### Set problem
Format the lines from the one containing "Image resolution: width=1074" through the end of the records as a JSON list of strings, one string per line, skipping blank lines and omitting the pictures.
+++ Records for this exercise
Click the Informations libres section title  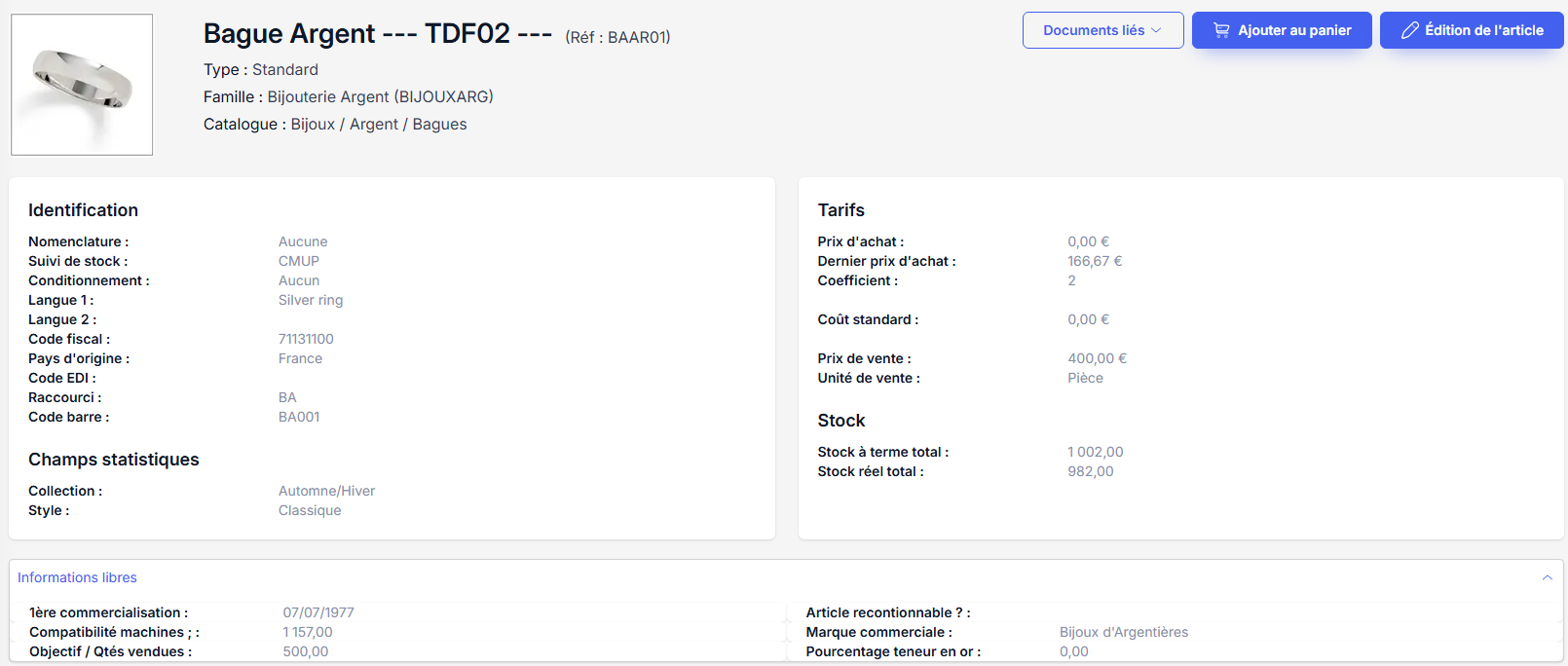77,577
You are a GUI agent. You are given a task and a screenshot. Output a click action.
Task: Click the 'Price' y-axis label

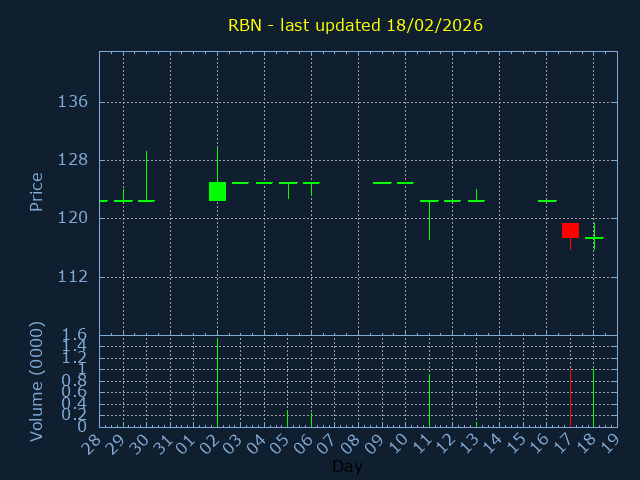[37, 191]
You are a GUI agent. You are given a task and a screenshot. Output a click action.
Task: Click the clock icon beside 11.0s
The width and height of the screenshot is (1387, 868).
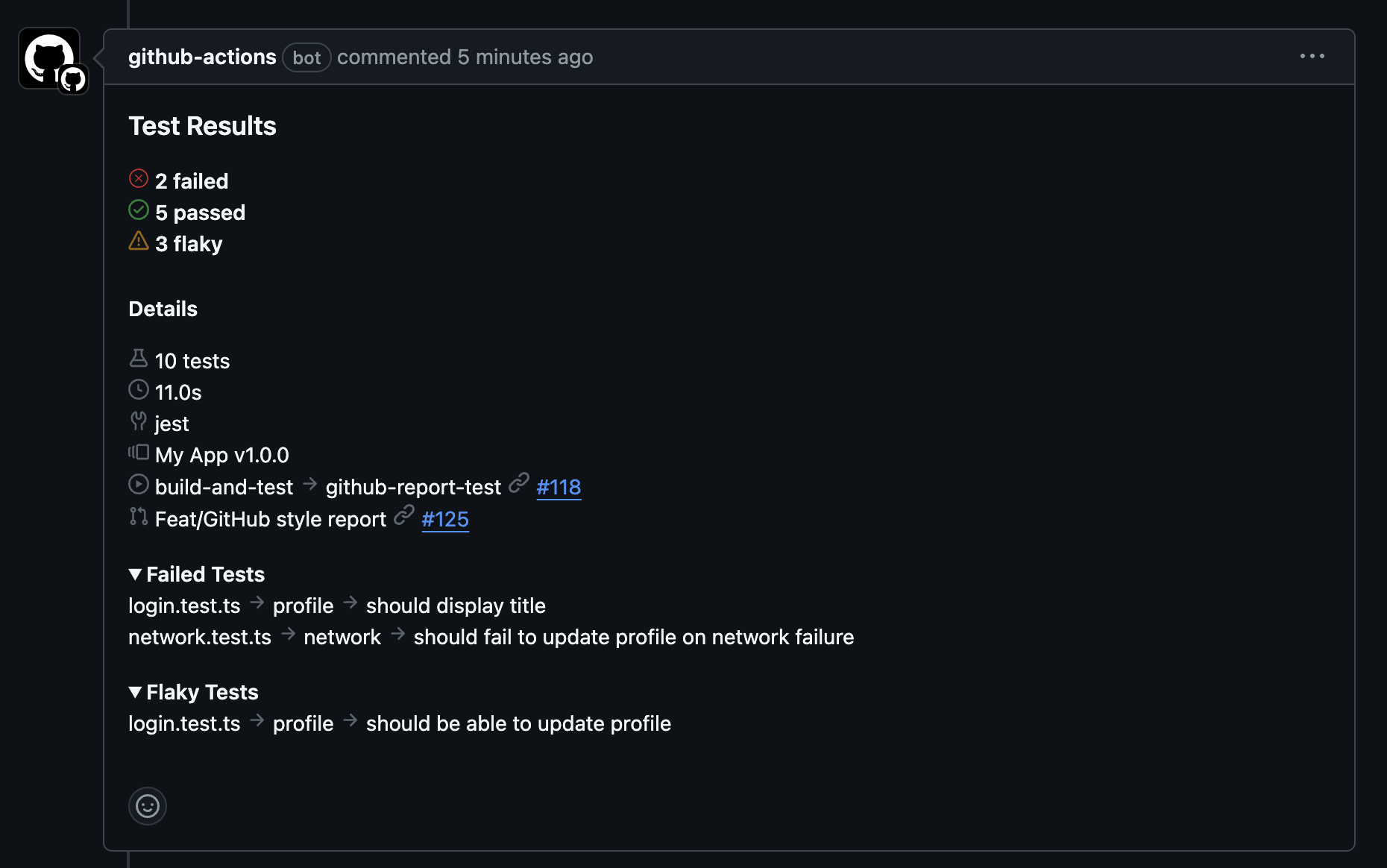(x=139, y=390)
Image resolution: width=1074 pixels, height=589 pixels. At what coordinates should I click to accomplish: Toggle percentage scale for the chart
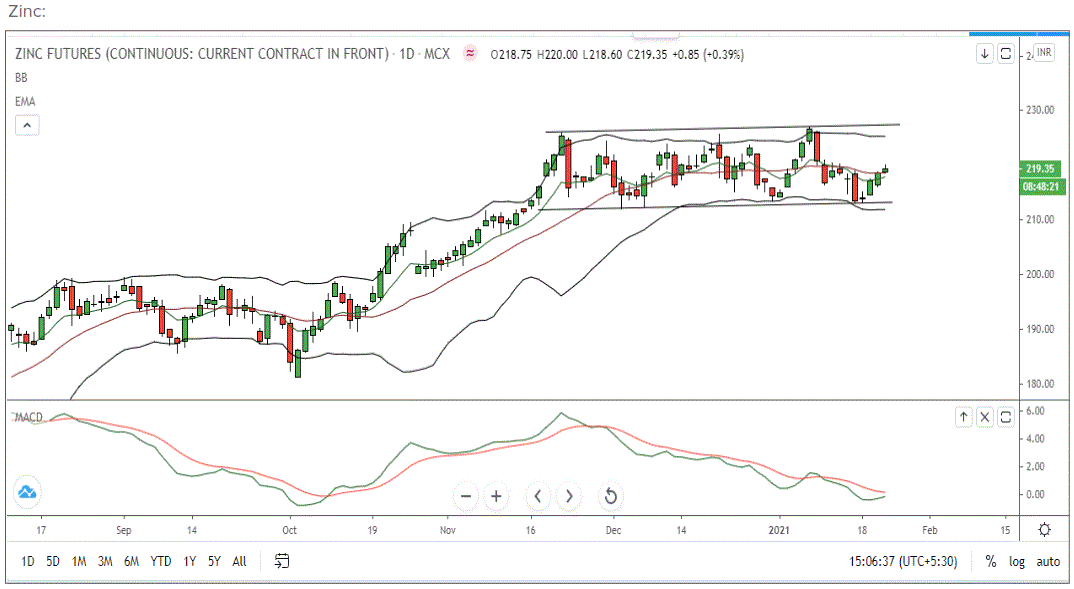tap(990, 561)

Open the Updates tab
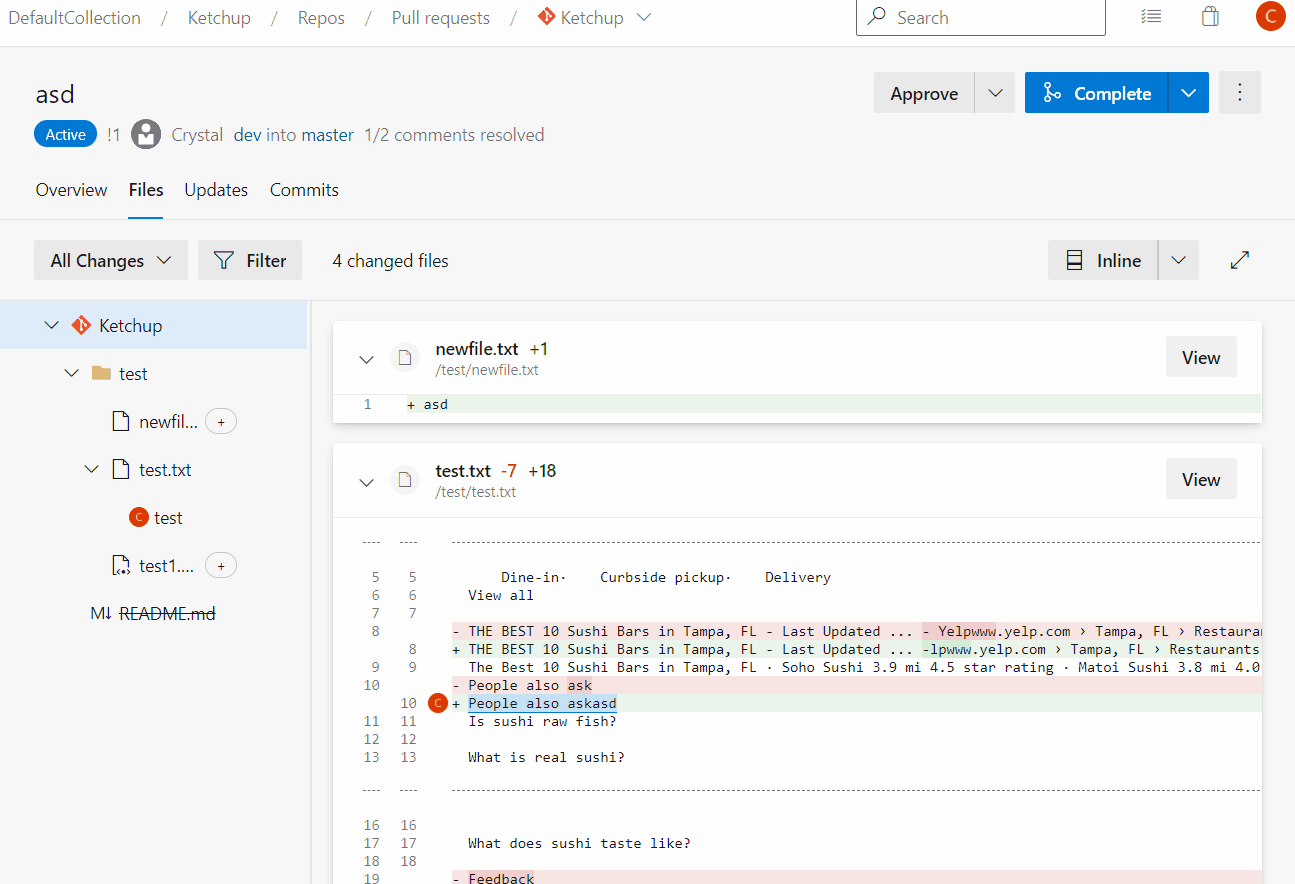[216, 189]
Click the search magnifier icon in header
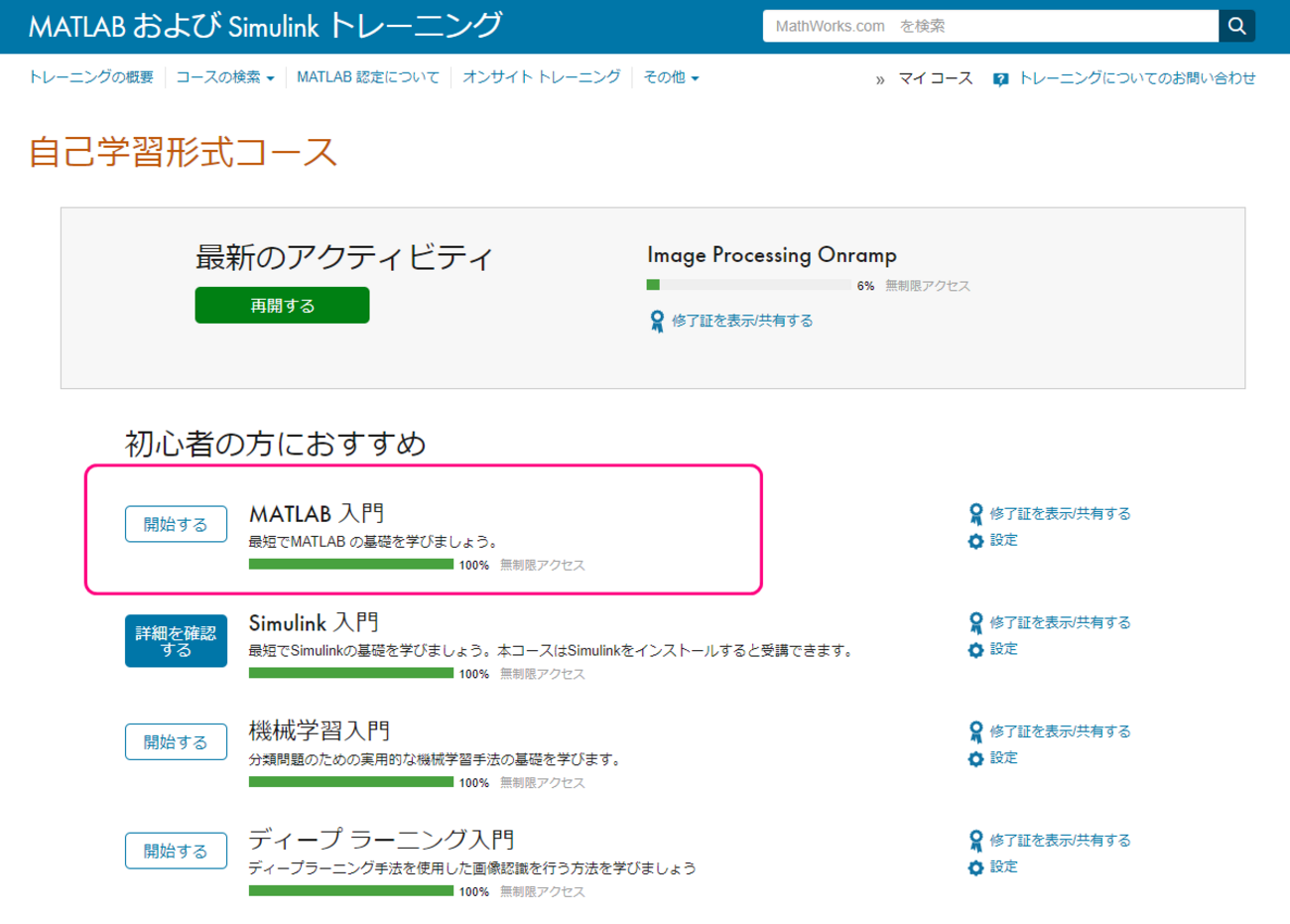 [1236, 27]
++++++
### Solved exercise
[
  "Image resolution: width=1074 pixels, height=589 pixels. At what coordinates should I click to accomplish: Toggle percentage scale for the chart",
  "tap(990, 561)",
  "Open the Updates tab",
  "[216, 189]",
  "Click the search magnifier icon in header",
  " [1236, 27]"
]